After five months, however, right on schedule according to professors, Rich leaves behind “receptive infancy” for a “naming explosion.”  Her English can roam, especially in earlier chapters, wildly, into oddly cadenced constructions, strangely placed punctuation, and unidiomatic rhythms. This may leave a native English reader wondering if his or her own articulation also weakens under the pressure of another language, but this prose equivalence may have been subconscious on Rich’s part. Her frequent digressions into scholarship alongside often humdrum interludes from her travels lengthen into an off-kilter, idiosyncratically accented work. Her classmates and friends earn attention, but many fail to stick to the page as memorable characters with worthwhile conversations. This may leave a reader both wanting more detail and wishing less of it; it veers between depth and superficiality for long stretches.

Hindi, in reflection, spreads into her mind long after her return to America as a “stain on my thoughts,” and this permeable nature of reminding her of places and people from nearly a decade before this book does testify to her powers of recall. Her senses seem doubled. “The lights slanting down soft yellow makes the lanes look like misty stage sets.” Speech, in Sanskrit convention, becomes one of ten senses.

She tries to get to know her country’s hosts better. She assists at a deaf school and notes how some of the children draw self-portraits without a mouth. Her sign language nickname there is “Plane Crashing into Tower.” As she lives in India longer, she feels more at home and less at ease. She is assaulted three times as tensions increase and foreigners meet insults. “When I looked up, two couples were hurrying past, the men’s heads pulled down by taut strings, the women’s faces turned back to examine mine—laughing, though it looked like they were grimacing.” America, to India’s increasingly nationalistic Hindus, appears self-absorbed by 9/11; soon after, two thousand deaths (mostly Muslim) nearer to Udaipur, during sectarian riots in neighboring Gujurat, result in no response from the U.S. president.

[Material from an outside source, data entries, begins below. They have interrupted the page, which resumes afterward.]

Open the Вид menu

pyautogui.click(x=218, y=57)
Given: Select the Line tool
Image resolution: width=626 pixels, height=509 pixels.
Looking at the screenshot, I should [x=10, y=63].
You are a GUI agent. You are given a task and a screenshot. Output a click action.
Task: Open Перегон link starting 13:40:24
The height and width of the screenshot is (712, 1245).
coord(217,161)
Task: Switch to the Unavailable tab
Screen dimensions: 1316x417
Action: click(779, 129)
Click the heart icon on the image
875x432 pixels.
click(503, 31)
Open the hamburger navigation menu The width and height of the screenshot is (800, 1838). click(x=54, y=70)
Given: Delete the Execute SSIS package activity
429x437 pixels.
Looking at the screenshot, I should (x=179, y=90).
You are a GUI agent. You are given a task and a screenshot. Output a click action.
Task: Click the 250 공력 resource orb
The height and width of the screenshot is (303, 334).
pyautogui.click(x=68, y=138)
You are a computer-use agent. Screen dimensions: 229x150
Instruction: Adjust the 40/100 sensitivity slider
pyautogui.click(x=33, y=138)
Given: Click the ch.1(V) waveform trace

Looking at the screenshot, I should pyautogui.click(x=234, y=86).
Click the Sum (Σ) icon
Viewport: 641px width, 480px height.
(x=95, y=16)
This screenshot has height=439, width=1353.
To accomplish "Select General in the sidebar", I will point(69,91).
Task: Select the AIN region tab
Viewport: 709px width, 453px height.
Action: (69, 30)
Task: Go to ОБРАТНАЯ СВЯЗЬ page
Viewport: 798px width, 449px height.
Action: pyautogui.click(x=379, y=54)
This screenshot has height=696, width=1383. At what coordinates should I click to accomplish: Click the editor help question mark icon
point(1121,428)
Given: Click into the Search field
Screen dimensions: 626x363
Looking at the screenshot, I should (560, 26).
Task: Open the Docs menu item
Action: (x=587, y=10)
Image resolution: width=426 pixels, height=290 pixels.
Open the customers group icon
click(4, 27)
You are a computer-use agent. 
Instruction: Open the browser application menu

She visits the rich and, perhaps less successfully given her outsider status and those of her caste-conscious hosts, she tries to talk to the poor. A haughty wealthy man tells her that by taking tea with him, she shows she is still foreign; a fellow Indian would not be offered tea. They contend to manipulate and dominate each other in a Third World economy that allows little space for mutual admiration.

Rich realizes the gap between her and these natives. Her linguistic progress signals her willingness to reinvent herself, but her appearance and her age defy her wishes. At 45, her Indian counterparts may look like paper-skinned grandmothers. She hides her divorced status but this makes her single status all the more dumbfounding to her Indian inquirers. Staying at a former women’s quarters of an old house where the current women of the family challenge her can be both amusing and wearying. She must defend her reputation. As she filters it through what would have been her acquired Hindi: “I have not been bringing men up to my room. I have not been throwing condoms onto people’s roofs.”

Trying out for a “videshi” or “foreigner” singing competition so her sponsors can benefit from the prize she is promised at a resort, she reflects how in a sari, often like a bunched diaper at best on her figure, she looks like “a large, motorized confectioner’s cake gliding pinkly down the street.”  Still, her inner immersion via Hindi has made her strut more confidently, and capably. She leaves after most of a year spent in India beginning to dream in both languages, and she keeps doing so today, she concludes. (Posted to Lunch.com & Amazon US 9-8-10; Pop Matters 9-21-10.)